WHAT TO PRODUCE | Write out, exactly as they appear, only the lines running from the line with "Follow the Monticello" to the final line of the listing; include both.

== Segment start ==

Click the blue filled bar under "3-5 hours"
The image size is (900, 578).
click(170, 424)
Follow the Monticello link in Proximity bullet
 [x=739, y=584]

== Segment end ==

ANSWER TO THIS TASK |
Follow the Monticello link in Proximity bullet
 [x=739, y=584]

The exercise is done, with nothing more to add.